Cutting inserts are used in various cutting tools for the machining of workpieces, particularly metallic workpieces. Indexable cutting inserts, formed from material such as sintered carbides or ceramics, are often used in milling operations, such as machining aluminum, cast iron, steel, stainless steel, nickel based alloys, cobalt alloys, and titanium. Examples of cutting tools that employ inserts in performing milling operations include face mills, end mills and slotters.
In some conventional cutting tools, indexable cutting inserts are removably secured in insert seats disposed within pockets and spaced circumferentially around the outer periphery of a tool body. Conventional inserts may have a cutting edge about the outside of the insert, which provides a number of alternately usable cutting edges. In some cutting tools, a polygonal insert has been employed to make effective use of its corners.
Ordinarily, during a cutting operation, only a portion of the cutting edge actually cuts the workpiece. When one cutting position becomes worn, the insert may be “indexed,” or repositioned, in the seat in order to bring a fresh cutting edge into the active cutting position. When all of the cutting positions are worn, the insert is discarded and replaced with a new one. In such conventional cutting tools, inserts are generally indexed by rotating them in their respective insert seats about an axis defined by the retainer hole to expose a different cutting edge.
The tool body of a conventional cutting tool often has a circular working end and a plurality of pockets, and chip gullets, positioned about the outside circumference of the working end, and each station contains a seating surface for mounting a cutting insert. An insert seat ordinarily includes one or more seating surfaces for locating, positioning, and orienting the insert in the pocket. One of many methods of retention is a common screw, which passes through a retainer hole in each insert and is threaded into a threaded mounting hole in a seating surface to retain the insert in the pocket. Each chip pocket forms a recess, or indentation, in the tool body located between adjacent insert seats. The chip pockets provide clearance regions for chips cut during the operation of the cutting tool.
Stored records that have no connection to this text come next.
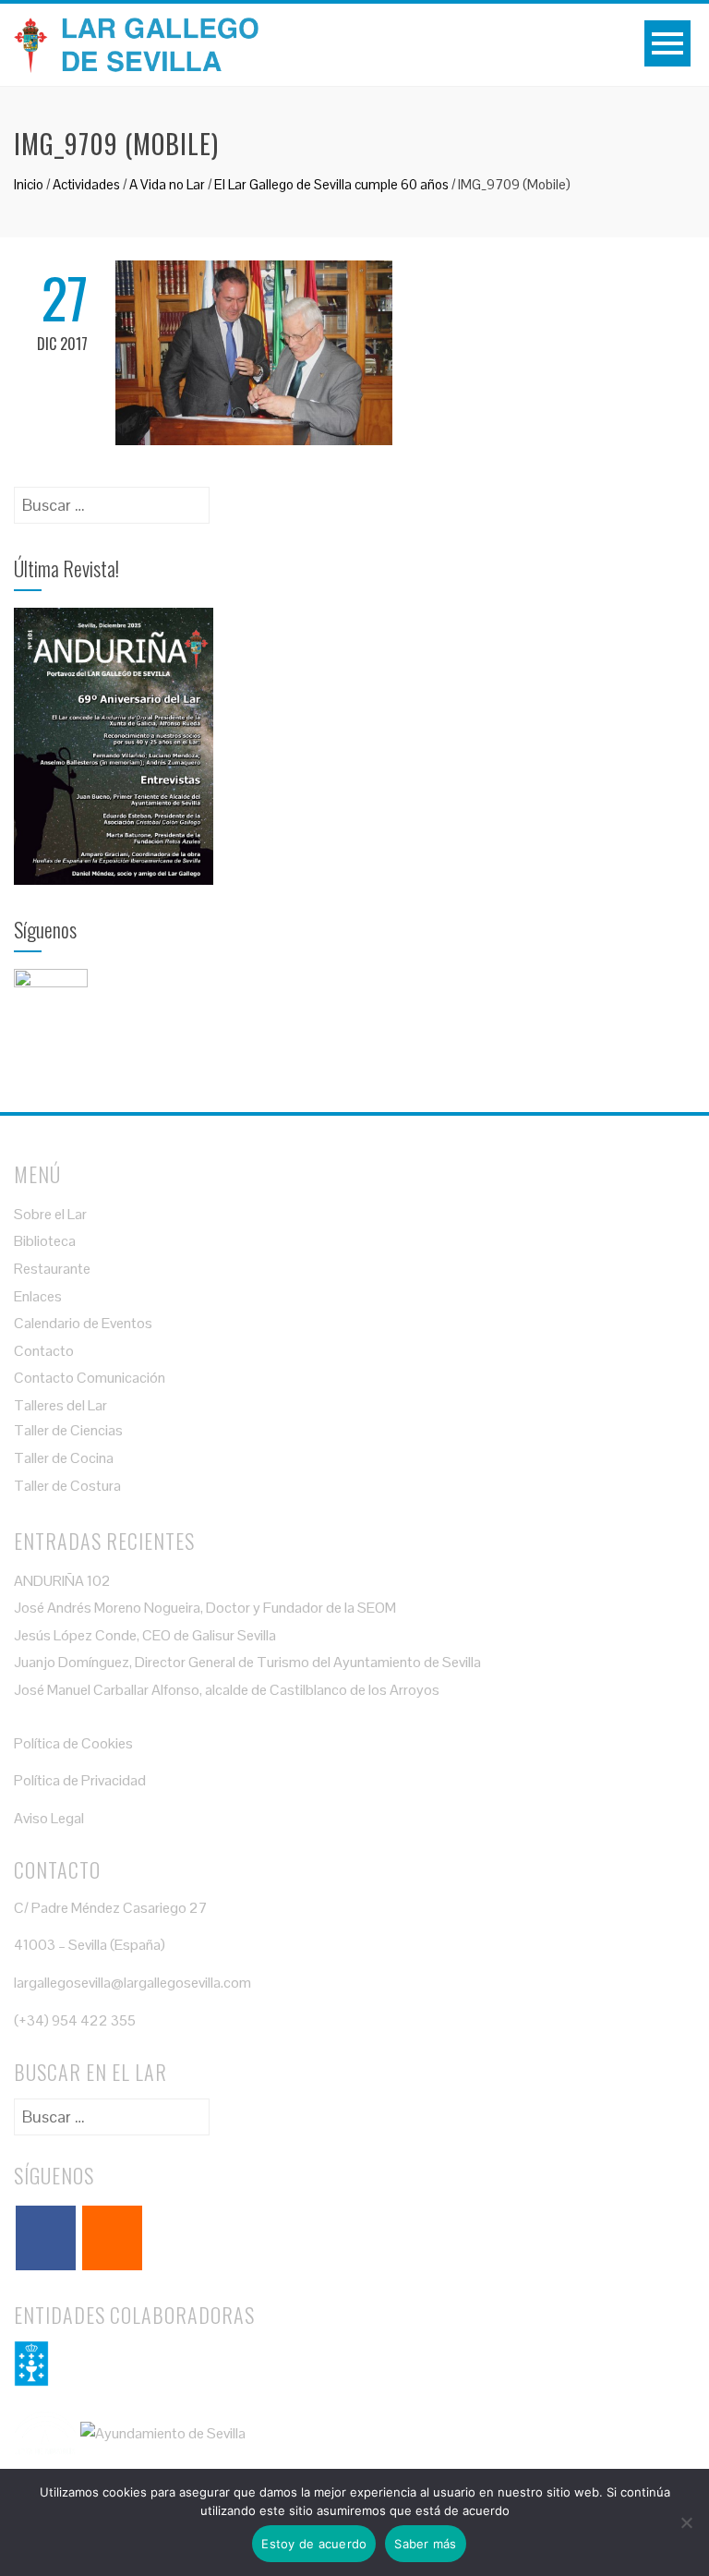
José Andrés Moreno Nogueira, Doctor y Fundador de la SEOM (205, 1607)
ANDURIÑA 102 (62, 1580)
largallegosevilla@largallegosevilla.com (132, 1982)
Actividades (86, 184)
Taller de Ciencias (68, 1430)
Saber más (425, 2543)
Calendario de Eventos (83, 1323)
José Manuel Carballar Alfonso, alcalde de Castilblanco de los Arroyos (226, 1689)
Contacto (44, 1351)
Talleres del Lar (60, 1405)
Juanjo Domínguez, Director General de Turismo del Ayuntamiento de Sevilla (247, 1662)
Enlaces (38, 1296)
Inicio (28, 184)
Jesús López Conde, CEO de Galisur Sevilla (145, 1635)
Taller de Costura (67, 1485)
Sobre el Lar (50, 1214)
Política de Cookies (73, 1743)
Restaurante (52, 1268)
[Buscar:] (112, 499)
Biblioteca (45, 1241)
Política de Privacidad (80, 1780)
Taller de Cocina (64, 1458)
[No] (686, 2522)
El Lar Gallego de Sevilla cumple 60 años (331, 184)
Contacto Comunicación (89, 1377)
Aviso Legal (49, 1818)
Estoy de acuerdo (314, 2543)
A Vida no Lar (167, 184)
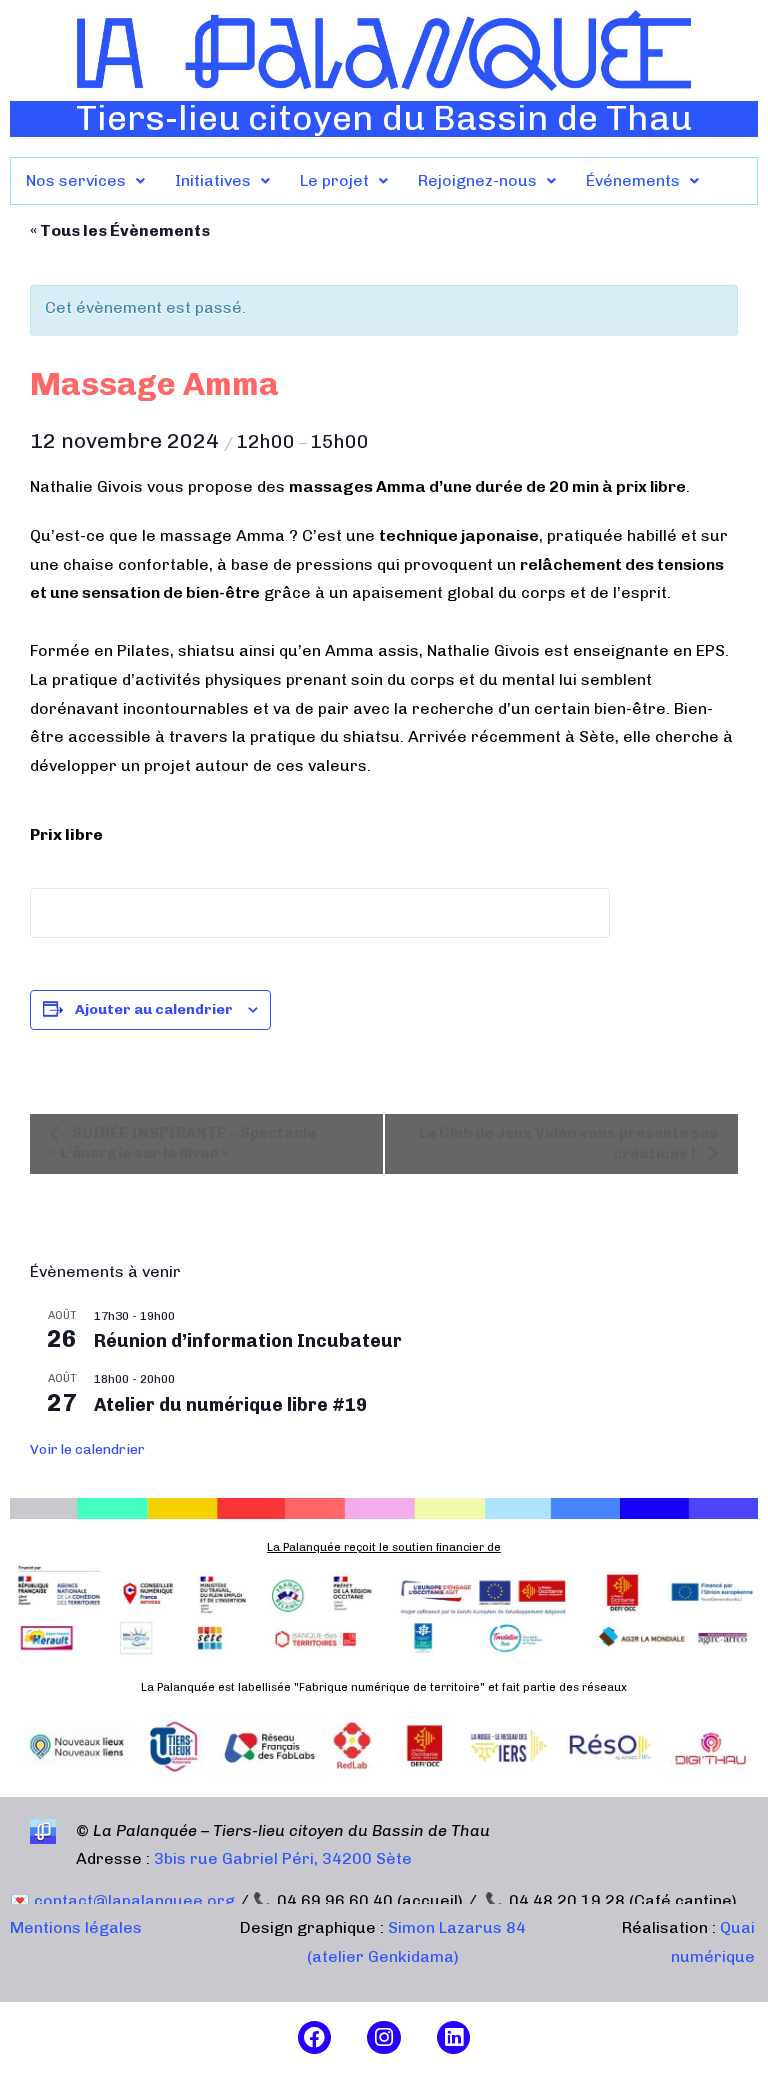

A conventional threaded hole is generally perpendicular or slightly angled to the broad top and bottom faces of the insert and to the seating surface supporting the bottom face. During cutting of the workpiece, the inserts commonly experience forces that act to tend to cause the insert to be ejected from the insert pocket. The retainer fastener is the primary means by which the insert is retained in the seat. As a result, the retainer is subject to a shear force that can result in the breaking of the retainer.
In addition, the orientation of the retainer in the insert seat requires the removal of a significant amount of the cutting tool body in front of the insert seat. More specifically, the retainer is oriented approximately perpendicular to the face of the major seating surface, i.e., the seating surface in contact with the bottom face of the insert. As a result, a significant amount of the cutting tool body in front of each major seating surface must be removed to allow the retainer to be screwed in and out of the major seating surface. The removal of this cutting tool body material makes the cross-section smaller, thereby weakening it and shortening its useful life.
Thus, there is a need for an improved cutting insert and an improved cutting tool body. There is a need for a cutting insert having a geometry that decreases the shear force on the retainer and that allows the insert to be mounted in the insert seat more securely. Also, there is a need for a cutting tool body having a cooperating geometry that decreases the shear force on the retainer and that holds the inserts in the pockets more securely. Further, there is a need for a stronger, thicker cross-section cutting tool body allowing smaller chip pockets, if desired, improved cutting ability, increased strength, and a longer useful life.